» **WHAT TO DO**: Copy each line of the entries that includes the word "label".
THE RECORDS: Begin
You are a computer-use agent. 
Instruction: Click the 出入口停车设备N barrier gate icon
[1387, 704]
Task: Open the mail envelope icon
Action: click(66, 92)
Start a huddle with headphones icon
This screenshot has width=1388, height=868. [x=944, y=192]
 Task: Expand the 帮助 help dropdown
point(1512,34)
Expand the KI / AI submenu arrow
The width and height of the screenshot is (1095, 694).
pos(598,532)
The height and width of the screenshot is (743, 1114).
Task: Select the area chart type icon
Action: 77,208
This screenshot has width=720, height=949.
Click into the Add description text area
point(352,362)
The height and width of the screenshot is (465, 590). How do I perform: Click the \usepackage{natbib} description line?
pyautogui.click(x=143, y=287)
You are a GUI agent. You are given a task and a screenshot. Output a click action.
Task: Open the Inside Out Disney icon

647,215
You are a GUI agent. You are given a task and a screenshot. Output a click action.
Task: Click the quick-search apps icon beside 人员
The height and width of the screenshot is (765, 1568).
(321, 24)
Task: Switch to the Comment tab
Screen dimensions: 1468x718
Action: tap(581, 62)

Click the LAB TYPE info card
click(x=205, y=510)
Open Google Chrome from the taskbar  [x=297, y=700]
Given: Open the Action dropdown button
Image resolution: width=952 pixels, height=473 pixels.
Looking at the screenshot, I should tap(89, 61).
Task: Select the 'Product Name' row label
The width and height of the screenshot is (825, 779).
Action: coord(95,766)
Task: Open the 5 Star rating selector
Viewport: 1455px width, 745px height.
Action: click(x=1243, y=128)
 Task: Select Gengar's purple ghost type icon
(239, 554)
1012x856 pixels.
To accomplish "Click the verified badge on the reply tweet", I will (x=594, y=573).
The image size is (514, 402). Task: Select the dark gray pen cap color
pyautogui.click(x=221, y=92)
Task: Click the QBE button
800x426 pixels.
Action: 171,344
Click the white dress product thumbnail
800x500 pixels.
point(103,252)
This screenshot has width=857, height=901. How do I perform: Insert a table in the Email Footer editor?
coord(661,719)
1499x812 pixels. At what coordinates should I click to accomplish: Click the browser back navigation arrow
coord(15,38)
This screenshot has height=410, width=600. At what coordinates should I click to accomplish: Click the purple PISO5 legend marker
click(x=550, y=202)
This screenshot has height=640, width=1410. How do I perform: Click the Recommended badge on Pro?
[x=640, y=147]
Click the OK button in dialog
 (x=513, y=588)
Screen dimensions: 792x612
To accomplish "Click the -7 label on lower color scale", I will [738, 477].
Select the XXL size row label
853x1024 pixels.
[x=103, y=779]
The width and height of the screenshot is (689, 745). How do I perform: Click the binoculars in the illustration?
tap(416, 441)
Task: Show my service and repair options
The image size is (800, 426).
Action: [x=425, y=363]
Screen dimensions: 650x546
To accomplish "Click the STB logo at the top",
THE RECORDS: End
» **TASK SOLUTION**:
Task: Select the 'Product Name' row label
To accomplish "Click the -7 label on lower color scale", I will [738, 477].
Select the XXL size row label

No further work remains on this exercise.